The rise of social media has led to various issues related to online bullying. A serious drawback to social media is the limited ways that we can deal with cyberbullying as laws haven’t caught up with the new technology. Recently, researchers at King Saud University in Saudi Arabia have developed an innovative method to detect cyberbullying on Twitter with the use of deep learning known as OCDD.
Instead of feeding tweets to a classifier, as some other deep learning methods have tried, this system represents a tweet as a set of word vectors. Researchers across the world have been testing new ideas to reduce and manage cyberbullying, but many of those techniques come with limitations.
Various techniques currently in use, fail to consider user data including age and date of birth, which can be easily forged. The more features put into place to detect cyberbullying, the more muddled the feature extraction and selection phases become. In an effort to combat the current limitations of detecting cyberbullying, two researchers at King Saud University, Monirah A. Al-Ajlan and Mourad Ykhlef, developed the optimized Twitter cyberbullying detection (OCDD).

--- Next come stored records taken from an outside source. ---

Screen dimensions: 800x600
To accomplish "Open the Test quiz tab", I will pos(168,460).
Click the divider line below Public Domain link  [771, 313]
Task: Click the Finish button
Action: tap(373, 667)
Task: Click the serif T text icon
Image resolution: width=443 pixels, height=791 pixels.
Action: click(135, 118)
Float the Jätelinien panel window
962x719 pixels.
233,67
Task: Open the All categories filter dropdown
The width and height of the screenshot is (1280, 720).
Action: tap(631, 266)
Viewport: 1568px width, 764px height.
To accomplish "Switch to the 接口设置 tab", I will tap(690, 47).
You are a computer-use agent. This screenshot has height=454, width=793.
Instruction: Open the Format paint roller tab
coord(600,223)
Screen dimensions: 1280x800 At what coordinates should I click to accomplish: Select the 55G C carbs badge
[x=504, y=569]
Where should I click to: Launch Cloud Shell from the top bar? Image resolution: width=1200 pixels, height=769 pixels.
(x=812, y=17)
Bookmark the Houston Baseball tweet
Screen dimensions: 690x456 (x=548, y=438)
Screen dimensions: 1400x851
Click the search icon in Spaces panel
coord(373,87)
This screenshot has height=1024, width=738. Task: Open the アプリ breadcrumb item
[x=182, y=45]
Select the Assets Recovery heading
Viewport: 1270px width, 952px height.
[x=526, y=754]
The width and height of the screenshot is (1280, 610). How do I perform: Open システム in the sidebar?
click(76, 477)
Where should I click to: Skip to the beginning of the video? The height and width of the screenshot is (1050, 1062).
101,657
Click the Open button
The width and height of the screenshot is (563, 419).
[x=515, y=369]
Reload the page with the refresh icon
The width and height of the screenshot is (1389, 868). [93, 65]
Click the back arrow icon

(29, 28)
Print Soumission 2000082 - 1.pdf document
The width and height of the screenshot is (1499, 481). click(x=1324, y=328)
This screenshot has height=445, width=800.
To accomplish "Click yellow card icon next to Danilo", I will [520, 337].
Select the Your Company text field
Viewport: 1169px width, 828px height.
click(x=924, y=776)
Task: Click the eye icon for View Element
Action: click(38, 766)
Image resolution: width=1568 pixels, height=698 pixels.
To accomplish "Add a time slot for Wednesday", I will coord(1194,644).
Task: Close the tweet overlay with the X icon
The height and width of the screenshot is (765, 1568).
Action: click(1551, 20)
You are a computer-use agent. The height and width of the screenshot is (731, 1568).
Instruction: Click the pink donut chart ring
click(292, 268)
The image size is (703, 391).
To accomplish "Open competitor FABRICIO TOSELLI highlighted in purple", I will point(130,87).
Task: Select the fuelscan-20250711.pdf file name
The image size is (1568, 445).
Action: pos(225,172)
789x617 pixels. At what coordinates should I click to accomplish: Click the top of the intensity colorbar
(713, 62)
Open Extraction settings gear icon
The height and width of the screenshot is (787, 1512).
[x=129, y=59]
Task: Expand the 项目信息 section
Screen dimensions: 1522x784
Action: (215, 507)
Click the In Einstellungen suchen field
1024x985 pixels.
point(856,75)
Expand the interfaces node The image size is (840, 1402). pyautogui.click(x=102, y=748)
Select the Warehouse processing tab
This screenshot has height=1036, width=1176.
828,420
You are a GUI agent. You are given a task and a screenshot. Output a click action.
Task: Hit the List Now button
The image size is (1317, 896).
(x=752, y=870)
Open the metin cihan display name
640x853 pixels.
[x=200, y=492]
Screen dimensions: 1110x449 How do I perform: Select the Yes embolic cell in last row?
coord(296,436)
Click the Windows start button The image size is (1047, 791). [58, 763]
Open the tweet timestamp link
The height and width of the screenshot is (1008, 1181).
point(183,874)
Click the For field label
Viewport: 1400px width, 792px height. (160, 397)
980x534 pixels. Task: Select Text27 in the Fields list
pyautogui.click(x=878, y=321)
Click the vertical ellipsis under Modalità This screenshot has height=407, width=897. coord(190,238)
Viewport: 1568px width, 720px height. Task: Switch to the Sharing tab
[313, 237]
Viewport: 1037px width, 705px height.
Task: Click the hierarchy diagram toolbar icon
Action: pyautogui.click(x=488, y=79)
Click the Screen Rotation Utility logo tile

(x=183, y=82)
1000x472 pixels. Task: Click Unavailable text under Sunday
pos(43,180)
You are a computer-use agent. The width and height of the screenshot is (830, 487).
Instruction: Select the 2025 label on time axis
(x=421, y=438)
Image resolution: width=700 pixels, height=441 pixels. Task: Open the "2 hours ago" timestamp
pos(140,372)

“Unlike prior work in this field, OCDD does not extract features from tweets and feed them to a classifier: Rather, it represents a tweet as a set of word vectors,” says the researchers in their published paper for IEEE Explore. “In this way, the semantics of words are preserved, and the feature extraction and selection phases can be eliminated.”
The students facilitated their approach based on training data and generated word embedding for individual words utilizing GloVe, described as, “an unsupervised learning algorithm that can obtain vector representations for words.”
In their published paper the researchers say, “OCDD advances the current state of cyberbullying detection by eliminating the hard task of feature extraction/selection and replacing it with word vectors, which capture the semantics of words, and CNN, which classifies tweets in a more intelligent way than traditional classification algorithms.”
In the testing phase, OCDD was rather successful. The method developed by the students has yet to be implemented or measured within cyberbullying detection contexts. Looking toward the future, researchers hope to adapt the technology to analyze text in Arabic.